_Directive 1_
Return the entries below the Haven Moon passage exactly as they appear, starting from the first entry and running through the line that contains "Action: pos(23,27)", with both ends included.
-------
Haven Moon, by sole developer Francois Roussel, was meant as an hommage to Myst (made by Cyan) and it clearly shows: as a Myst-like, and as a tribute, Haven Moon has all the required parts, so, as an old Myst fan, I enjoyed it, even if it had a few flaws.
The different worlds you could visit in Myst are here represented by a set of neighbouring islands (on an ocean moon somewhere in outer space), which you travel between via a small airship, but first you will have to activate various mechanisms on the island you started on. This is where the fun begins. It even began twice: because of how Quern spoiled me a little with its in-game notebook, I didn’t get properly started until the second try (I started up the game once, checked out the first island, but without really doing anything, quit the game, and didn’t return to it until a couple of days later when I felt ready and properly prepped with pen and paper).
The island you start on is pretty miniscule and hardly suited for any structures to speak of, but there they are anyway, precariously balancing on top of a group of small rocks. The island is deserted and the only sounds are those from the vast ocean or the wind in the trees, which somehow sustain themselves by growing right out of the rock. It’s peaceful.
-------
_Directive 2_
Retype the Haven Moon passage above word for word.

_Input data_
-------
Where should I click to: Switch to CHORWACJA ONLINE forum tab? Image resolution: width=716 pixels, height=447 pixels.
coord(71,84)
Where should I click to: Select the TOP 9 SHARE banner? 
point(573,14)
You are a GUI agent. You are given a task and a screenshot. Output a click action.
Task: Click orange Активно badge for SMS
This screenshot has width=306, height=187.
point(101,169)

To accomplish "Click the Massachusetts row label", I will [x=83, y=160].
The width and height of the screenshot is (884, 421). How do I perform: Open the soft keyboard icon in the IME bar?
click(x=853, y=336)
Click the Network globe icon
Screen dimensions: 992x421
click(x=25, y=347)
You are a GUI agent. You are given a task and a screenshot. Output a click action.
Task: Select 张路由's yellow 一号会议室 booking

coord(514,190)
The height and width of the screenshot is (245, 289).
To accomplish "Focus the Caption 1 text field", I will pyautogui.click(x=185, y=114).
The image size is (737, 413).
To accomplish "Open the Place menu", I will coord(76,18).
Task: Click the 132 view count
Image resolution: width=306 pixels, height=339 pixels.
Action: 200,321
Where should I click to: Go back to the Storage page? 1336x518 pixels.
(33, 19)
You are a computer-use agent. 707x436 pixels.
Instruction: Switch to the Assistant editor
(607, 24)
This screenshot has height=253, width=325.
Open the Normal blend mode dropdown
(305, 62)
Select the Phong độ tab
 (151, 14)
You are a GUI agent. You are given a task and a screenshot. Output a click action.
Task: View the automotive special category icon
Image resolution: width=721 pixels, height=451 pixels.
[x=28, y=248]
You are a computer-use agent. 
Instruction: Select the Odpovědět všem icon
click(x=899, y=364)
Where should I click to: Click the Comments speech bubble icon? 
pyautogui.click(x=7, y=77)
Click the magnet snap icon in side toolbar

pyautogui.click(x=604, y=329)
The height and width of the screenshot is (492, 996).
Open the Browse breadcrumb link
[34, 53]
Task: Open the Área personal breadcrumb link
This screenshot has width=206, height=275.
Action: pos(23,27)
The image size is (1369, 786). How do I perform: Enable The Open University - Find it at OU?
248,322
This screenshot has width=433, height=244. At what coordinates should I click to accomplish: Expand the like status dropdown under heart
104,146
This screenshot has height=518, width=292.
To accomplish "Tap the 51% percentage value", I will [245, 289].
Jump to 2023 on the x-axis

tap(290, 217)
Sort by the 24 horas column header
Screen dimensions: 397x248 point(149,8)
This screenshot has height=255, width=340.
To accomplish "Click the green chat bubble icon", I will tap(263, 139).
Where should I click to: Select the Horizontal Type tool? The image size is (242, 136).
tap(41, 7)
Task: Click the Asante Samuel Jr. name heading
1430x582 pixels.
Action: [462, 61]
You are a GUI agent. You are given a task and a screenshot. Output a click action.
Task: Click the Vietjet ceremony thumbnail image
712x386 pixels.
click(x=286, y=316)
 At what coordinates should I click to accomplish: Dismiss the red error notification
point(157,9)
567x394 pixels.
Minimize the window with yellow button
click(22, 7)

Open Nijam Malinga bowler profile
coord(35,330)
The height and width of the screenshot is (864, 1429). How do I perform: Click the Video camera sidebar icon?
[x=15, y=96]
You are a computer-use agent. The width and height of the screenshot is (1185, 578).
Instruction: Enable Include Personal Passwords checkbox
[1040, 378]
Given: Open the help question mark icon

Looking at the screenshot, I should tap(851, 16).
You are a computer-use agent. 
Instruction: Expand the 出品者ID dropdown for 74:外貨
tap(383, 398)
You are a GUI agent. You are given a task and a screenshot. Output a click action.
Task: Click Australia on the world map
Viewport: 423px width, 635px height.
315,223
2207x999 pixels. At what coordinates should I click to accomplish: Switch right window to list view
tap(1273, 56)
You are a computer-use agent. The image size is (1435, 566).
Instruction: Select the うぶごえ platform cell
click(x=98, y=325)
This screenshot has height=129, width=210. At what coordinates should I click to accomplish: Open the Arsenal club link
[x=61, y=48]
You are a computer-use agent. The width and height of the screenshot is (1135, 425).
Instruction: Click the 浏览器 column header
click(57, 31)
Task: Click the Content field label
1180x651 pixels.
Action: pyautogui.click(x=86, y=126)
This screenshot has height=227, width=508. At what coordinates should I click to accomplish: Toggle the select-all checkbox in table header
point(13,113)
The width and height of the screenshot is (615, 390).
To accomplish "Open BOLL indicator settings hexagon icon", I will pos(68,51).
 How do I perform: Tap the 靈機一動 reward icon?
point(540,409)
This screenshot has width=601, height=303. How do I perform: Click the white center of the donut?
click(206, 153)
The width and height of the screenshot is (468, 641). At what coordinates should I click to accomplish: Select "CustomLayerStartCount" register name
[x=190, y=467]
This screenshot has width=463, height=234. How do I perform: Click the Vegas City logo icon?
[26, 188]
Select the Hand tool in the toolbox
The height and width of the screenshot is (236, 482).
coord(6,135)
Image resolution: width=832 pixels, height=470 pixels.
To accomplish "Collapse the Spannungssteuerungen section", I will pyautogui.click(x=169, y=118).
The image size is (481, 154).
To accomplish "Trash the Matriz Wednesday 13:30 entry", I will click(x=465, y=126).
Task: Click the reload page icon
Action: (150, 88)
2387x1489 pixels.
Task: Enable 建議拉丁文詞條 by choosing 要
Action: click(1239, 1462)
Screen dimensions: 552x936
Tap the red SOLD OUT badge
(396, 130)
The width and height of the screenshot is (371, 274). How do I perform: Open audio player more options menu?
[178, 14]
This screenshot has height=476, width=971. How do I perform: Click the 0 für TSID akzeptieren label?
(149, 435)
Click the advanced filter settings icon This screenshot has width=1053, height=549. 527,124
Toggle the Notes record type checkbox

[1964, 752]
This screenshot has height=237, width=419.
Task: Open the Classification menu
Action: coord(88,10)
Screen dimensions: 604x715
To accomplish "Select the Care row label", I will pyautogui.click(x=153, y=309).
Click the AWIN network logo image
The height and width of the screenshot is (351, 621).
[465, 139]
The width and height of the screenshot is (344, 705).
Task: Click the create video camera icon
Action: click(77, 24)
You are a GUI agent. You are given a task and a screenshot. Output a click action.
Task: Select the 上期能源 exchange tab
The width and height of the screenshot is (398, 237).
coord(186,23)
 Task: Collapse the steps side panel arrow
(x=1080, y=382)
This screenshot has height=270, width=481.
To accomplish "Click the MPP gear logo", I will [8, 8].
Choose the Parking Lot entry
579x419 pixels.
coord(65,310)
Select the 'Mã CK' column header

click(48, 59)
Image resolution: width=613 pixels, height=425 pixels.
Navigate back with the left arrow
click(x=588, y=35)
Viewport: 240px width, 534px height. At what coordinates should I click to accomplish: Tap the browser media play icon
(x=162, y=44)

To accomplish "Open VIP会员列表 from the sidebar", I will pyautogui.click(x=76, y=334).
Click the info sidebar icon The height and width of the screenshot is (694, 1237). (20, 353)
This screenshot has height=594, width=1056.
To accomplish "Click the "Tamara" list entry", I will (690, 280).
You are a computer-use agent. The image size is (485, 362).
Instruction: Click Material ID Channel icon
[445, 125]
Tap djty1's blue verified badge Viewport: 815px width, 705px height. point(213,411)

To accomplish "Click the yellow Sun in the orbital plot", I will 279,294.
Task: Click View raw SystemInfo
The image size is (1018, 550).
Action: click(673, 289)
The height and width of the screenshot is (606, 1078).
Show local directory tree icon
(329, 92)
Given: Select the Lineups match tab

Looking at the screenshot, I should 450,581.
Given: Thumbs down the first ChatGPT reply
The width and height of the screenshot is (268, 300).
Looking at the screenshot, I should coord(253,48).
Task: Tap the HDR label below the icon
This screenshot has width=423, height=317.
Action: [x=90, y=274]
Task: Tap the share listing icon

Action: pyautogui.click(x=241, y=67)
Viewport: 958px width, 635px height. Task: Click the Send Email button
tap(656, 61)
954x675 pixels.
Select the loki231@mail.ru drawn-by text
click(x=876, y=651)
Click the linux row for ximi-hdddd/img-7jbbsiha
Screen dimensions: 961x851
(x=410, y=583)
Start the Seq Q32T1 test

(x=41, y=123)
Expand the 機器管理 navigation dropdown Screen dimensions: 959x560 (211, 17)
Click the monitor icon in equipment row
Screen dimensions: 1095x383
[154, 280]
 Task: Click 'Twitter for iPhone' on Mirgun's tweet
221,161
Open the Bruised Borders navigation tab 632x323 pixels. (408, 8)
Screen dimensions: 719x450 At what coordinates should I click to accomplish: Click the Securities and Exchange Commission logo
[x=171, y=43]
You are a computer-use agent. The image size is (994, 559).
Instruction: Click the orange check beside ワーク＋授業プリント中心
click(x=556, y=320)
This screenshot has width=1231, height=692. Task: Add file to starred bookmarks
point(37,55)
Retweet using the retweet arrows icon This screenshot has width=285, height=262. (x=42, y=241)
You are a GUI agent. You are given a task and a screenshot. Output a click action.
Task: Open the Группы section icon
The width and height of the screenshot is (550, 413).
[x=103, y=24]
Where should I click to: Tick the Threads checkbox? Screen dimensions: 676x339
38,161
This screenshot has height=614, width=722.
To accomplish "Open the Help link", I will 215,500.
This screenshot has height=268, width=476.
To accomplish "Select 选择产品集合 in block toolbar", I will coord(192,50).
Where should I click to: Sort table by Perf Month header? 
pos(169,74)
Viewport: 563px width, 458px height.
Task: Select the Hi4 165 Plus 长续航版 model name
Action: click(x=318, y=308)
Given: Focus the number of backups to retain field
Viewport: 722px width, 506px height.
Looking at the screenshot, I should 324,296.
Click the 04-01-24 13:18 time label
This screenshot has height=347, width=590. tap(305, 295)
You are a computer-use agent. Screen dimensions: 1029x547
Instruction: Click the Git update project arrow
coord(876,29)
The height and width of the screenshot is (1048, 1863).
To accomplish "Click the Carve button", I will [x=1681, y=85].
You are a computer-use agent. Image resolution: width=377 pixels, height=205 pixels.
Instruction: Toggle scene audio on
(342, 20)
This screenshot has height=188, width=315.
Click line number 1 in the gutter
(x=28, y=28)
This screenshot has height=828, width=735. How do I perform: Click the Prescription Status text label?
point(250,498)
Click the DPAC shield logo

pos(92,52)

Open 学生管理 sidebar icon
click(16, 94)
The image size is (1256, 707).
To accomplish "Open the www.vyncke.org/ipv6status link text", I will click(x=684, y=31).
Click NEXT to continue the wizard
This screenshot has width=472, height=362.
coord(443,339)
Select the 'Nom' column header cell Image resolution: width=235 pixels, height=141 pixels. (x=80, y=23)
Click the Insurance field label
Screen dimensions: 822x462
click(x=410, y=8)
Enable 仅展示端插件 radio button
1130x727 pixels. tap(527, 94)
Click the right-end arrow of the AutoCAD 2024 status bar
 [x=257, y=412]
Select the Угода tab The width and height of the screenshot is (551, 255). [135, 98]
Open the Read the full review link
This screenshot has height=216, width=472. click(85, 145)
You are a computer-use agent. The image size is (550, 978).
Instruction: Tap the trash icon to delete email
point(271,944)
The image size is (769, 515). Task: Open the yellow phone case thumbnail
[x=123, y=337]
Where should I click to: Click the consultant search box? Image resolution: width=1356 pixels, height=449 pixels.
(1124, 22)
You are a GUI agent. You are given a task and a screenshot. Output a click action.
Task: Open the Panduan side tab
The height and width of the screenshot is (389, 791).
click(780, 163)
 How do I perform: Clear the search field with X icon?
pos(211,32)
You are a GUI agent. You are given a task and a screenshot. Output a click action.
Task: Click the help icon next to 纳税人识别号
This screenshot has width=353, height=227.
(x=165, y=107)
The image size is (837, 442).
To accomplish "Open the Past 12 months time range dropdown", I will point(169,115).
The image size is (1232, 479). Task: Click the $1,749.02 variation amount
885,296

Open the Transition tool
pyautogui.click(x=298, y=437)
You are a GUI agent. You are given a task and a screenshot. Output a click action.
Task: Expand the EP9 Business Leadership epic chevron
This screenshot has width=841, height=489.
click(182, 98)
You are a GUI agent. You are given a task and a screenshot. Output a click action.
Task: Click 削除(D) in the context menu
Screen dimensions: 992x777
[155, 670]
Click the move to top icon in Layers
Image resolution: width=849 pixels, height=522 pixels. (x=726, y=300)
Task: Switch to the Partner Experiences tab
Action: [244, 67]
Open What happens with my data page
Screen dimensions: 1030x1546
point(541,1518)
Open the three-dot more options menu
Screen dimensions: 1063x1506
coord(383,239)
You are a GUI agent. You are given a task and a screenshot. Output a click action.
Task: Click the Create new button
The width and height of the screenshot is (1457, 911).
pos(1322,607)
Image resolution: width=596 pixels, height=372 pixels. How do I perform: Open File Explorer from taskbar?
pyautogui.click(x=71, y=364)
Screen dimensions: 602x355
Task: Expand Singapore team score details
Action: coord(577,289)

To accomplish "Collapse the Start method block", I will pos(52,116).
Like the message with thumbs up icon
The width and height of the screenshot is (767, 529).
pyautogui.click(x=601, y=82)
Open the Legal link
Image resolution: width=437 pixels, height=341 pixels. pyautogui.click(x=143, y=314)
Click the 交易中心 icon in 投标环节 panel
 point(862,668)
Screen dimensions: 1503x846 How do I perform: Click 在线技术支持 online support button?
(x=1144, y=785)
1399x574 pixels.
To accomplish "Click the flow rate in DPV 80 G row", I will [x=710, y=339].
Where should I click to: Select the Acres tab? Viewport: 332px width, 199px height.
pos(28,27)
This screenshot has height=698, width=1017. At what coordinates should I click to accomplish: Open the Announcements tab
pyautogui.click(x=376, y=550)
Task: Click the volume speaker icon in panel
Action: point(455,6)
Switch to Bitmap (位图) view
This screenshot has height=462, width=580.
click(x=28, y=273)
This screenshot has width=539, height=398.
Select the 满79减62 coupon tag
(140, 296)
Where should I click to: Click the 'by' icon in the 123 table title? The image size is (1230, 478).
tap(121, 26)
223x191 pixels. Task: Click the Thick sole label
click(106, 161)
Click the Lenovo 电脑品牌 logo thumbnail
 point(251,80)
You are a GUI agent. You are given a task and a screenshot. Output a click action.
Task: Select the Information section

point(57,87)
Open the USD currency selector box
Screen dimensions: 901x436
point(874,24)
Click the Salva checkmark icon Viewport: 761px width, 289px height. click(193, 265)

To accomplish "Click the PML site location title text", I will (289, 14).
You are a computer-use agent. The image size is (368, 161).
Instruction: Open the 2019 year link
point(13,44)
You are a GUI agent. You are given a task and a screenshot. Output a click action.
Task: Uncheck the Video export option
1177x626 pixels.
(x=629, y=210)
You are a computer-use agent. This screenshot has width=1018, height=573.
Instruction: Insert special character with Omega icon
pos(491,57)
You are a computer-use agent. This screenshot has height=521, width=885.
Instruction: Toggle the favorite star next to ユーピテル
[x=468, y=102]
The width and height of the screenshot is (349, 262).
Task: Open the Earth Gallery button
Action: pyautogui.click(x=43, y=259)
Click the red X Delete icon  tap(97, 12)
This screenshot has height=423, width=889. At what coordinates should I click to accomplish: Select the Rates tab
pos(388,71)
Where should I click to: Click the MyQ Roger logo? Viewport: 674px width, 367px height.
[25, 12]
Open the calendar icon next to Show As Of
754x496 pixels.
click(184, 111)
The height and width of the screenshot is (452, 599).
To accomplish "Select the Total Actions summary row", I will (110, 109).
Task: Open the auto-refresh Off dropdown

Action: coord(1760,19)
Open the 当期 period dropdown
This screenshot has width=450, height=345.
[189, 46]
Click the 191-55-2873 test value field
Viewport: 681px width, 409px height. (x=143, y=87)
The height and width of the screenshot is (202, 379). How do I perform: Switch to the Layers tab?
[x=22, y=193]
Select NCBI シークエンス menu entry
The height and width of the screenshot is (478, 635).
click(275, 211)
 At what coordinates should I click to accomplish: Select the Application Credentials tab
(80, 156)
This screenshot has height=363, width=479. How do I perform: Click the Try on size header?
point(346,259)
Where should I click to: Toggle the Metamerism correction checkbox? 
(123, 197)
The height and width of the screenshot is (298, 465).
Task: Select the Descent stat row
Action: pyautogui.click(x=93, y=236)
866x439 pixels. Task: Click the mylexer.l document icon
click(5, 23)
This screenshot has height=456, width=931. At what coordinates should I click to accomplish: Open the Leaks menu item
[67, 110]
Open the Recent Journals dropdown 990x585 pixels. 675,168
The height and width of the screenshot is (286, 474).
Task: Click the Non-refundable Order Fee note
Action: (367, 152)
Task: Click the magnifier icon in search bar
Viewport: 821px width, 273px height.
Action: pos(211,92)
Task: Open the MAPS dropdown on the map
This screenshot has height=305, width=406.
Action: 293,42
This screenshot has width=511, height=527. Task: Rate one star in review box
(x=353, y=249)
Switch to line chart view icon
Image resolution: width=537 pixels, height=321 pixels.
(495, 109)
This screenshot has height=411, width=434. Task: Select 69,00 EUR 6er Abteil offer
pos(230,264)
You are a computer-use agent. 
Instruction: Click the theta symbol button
-------
_Correct answer 1_
Where should I click to: Switch to CHORWACJA ONLINE forum tab? Image resolution: width=716 pixels, height=447 pixels.
coord(71,84)
Where should I click to: Select the TOP 9 SHARE banner? 
point(573,14)
You are a GUI agent. You are given a task and a screenshot. Output a click action.
Task: Click orange Активно badge for SMS
This screenshot has width=306, height=187.
point(101,169)

To accomplish "Click the Massachusetts row label", I will [x=83, y=160].
The width and height of the screenshot is (884, 421). How do I perform: Open the soft keyboard icon in the IME bar?
click(x=853, y=336)
Click the Network globe icon
Screen dimensions: 992x421
click(x=25, y=347)
You are a GUI agent. You are given a task and a screenshot. Output a click action.
Task: Select 张路由's yellow 一号会议室 booking

coord(514,190)
The height and width of the screenshot is (245, 289).
To accomplish "Focus the Caption 1 text field", I will pyautogui.click(x=185, y=114).
The image size is (737, 413).
To accomplish "Open the Place menu", I will coord(76,18).
Task: Click the 132 view count
Image resolution: width=306 pixels, height=339 pixels.
Action: 200,321
Where should I click to: Go back to the Storage page? 1336x518 pixels.
(33, 19)
You are a computer-use agent. 707x436 pixels.
Instruction: Switch to the Assistant editor
(607, 24)
This screenshot has height=253, width=325.
Open the Normal blend mode dropdown
(305, 62)
Select the Phong độ tab
 (151, 14)
You are a GUI agent. You are given a task and a screenshot. Output a click action.
Task: View the automotive special category icon
Image resolution: width=721 pixels, height=451 pixels.
[x=28, y=248]
You are a computer-use agent. 
Instruction: Select the Odpovědět všem icon
click(x=899, y=364)
Where should I click to: Click the Comments speech bubble icon? 
pyautogui.click(x=7, y=77)
Click the magnet snap icon in side toolbar

pyautogui.click(x=604, y=329)
The height and width of the screenshot is (492, 996).
Open the Browse breadcrumb link
[34, 53]
Task: Open the Área personal breadcrumb link
This screenshot has width=206, height=275.
Action: pos(23,27)

_Correct answer 2_
Haven Moon, by sole developer Francois Roussel, was meant as an hommage to Myst (made by Cyan) and it clearly shows: as a Myst-like, and as a tribute, Haven Moon has all the required parts, so, as an old Myst fan, I enjoyed it, even if it had a few flaws.
The different worlds you could visit in Myst are here represented by a set of neighbouring islands (on an ocean moon somewhere in outer space), which you travel between via a small airship, but first you will have to activate various mechanisms on the island you started on. This is where the fun begins. It even began twice: because of how Quern spoiled me a little with its in-game notebook, I didn’t get properly started until the second try (I started up the game once, checked out the first island, but without really doing anything, quit the game, and didn’t return to it until a couple of days later when I felt ready and properly prepped with pen and paper).
The island you start on is pretty miniscule and hardly suited for any structures to speak of, but there they are anyway, precariously balancing on top of a group of small rocks. The island is deserted and the only sounds are those from the vast ocean or the wind in the trees, which somehow sustain themselves by growing right out of the rock. It’s peaceful.